Oui, @Michel_Goya a raison, il faudrait arrêter de nous demander tous les jours, depuis juin, si l'offensive est un échec. Cela ne sert à rien. Quelques réflexions sur le temps des médias et le temps de l'analyse, sur la guerre et les "succès". 🧶👇
Pour faire écho à ce qu'écrit @Michel_Goya, je crois que cet "épuisement de l'instant" est un des travers les plus pénibles lorsqu'on essaye de suivre ce conflit, de l'analyser, d'y discerner des tendances de fond. L'aspiration par l'instant, tiré par les médias... 1/
... est naturelle quand on connait le fonctionnement des médias justement : c'est le règne du commentaire, de l'instantané. Alors oui, il faut y sacrifier un peu, pour que la grande majorité de nos concitoyens puissent être informés avec le peu de temps qu'ils ont pour eux. 2/
Et je crois fermement que les analystes et chercheurs doivent prendre du temps pour vulgariser et commenter l'actualité tout en la mettant en perspective. Ne pas le faire, c'est laisser les médias, surtout la télévision, aux mains de "commentateurs professionnels"... 3/
des gens dévoués à l'instant, mais qui n'ont pas la capacité de la pensée sur le temps long. Exercice complexe donc, mais salutaire, qui nous force à osciller entre l'analyse et le commentaire, deux modes de pensée que tout oppose, même s'ils se nourrissent souvent. 4/
Et ne perdons pas de vue que cette obsession de l'instant est une faiblesse occidentale bien connue, sur laquelle Poutine compte depuis le début de son agression. Pour l'heure cette espérance de lassitude occidentale est déçue... 5/
Même s'il est indéniable que nos opinions s'y intéressent moins. La guerre est loin, mais l'aspect positif est qu'elle semble peu peser au quotidien pour nos modes de vie (en apparence). Cela devient un "bruit de fond", que les médias tentent de secouer par du sensationnalisme.6/
Alors oui, tout ça est propice à la "titraille". Et aux grandes questions qui sont lassantes et deviennent insupportables aux analystes : "alors cette fois on est co-belligérants ?", "Poutine va utiliser l'arme atomique ?", "le char/avion/missile/pâté sera le game changer ?"...7/
Et bien sur, depuis le début, depuis le premier jour, "est-ce que l'offensive ukrainienne n'est pas un échec ?"

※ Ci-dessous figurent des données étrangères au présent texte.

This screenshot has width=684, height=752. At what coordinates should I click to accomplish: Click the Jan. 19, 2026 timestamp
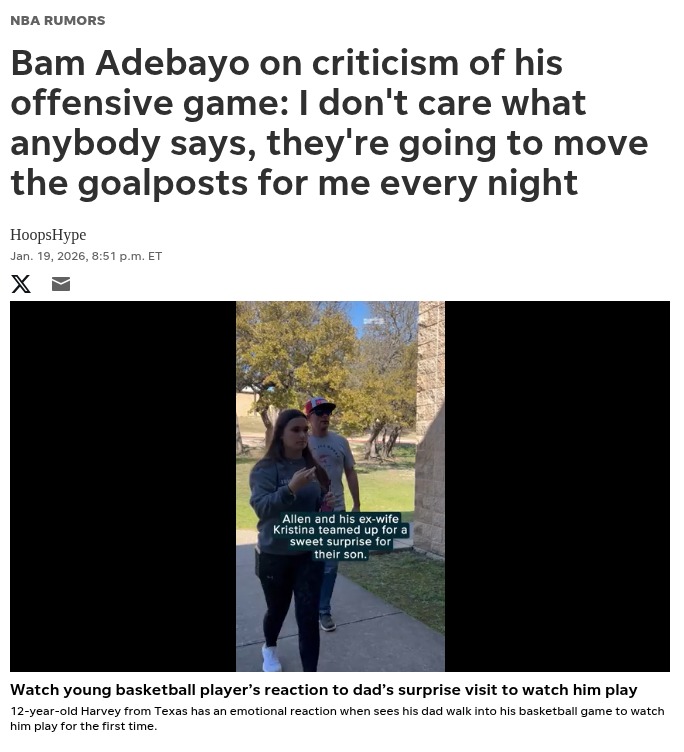point(86,256)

Question à laquelle on ne pourra vraiment répondre que cet hiver. Voire l'an prochain. Je sais, six à douze mois, c'est long, mais c'est le temps de l'analyse. 8/
Ce n'est pas avant l'hiver que l'on aura une idée des positions définitives et de l'état des forces après un été de combat. Si par exemple l'Ukraine a peu gagné de terrain mais beaucoup usé les forces russes en préservant les siennes, ce sera un succès... 9/
Bien d'avantage que si elle prend Tokmak en y laissant des pertes irremplaçables face à une armée russe qui sauverait les meubles en lâchant du terrain.

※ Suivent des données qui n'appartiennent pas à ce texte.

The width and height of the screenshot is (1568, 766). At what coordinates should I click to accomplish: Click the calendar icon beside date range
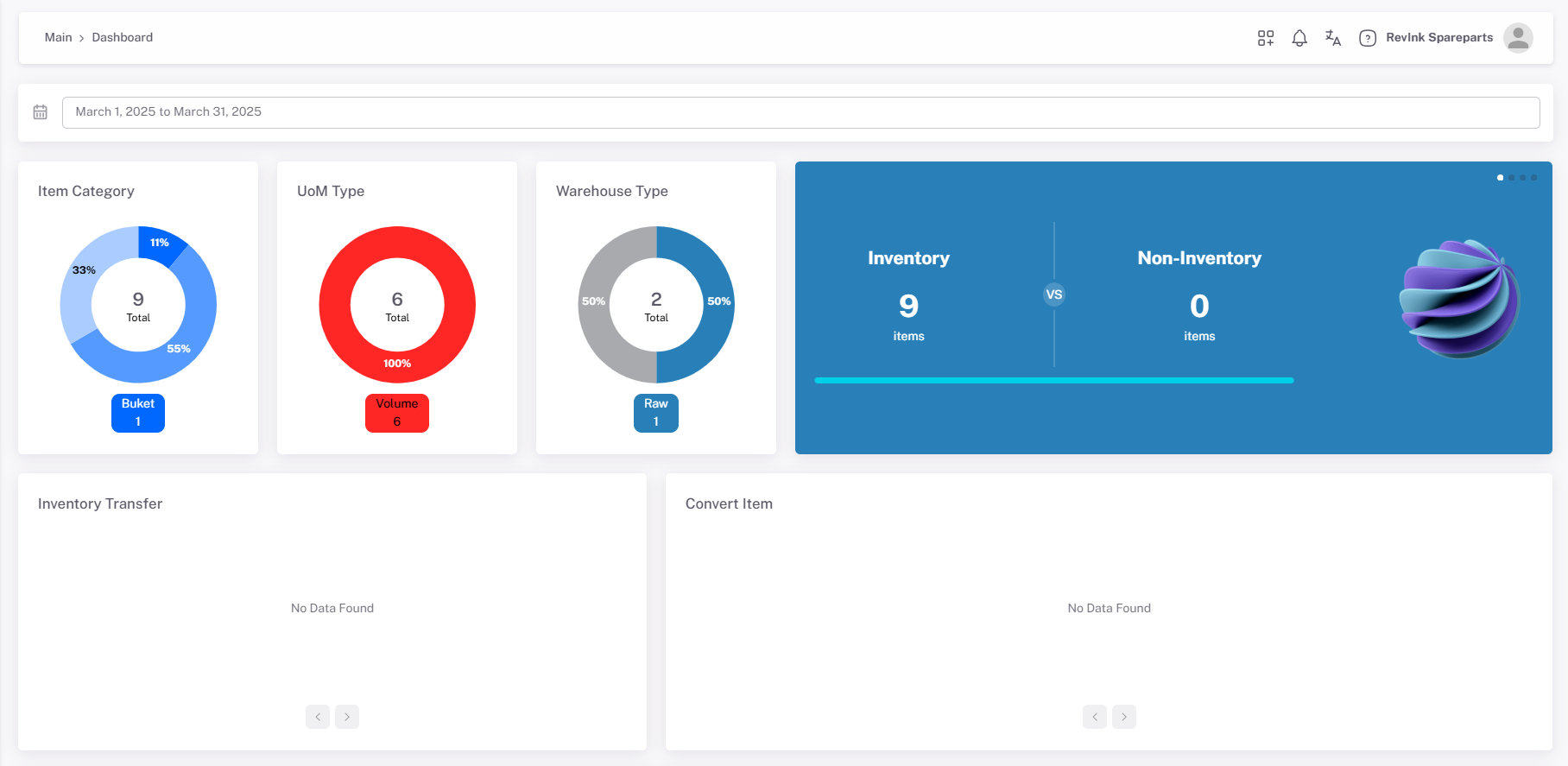41,112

Le succès ou l'échec d'une opération n'est jamais absolu. Toutes les opérations sont différentes. 10/
Si la finalité de la guerre en Ukraine reste bien la reprise de territoires, ce n'est pas pour autant forcément l'unique objectif permanent. Détruire les forces adverses (ou plutôt "neutraliser leur centre de gravité") est prioritaire sur le simple "plantage de drapeau ". 11/
Sur cette notion de centre de gravité et son application à la guerre en cours, je vous renvoie à mon papier de juillet sur @TheatrumBelli :
En plus, il y du troll pro-russe de qualité qui commente, c'est à mourir de rire... 12/theatrum-belli.com/centre-de-grav…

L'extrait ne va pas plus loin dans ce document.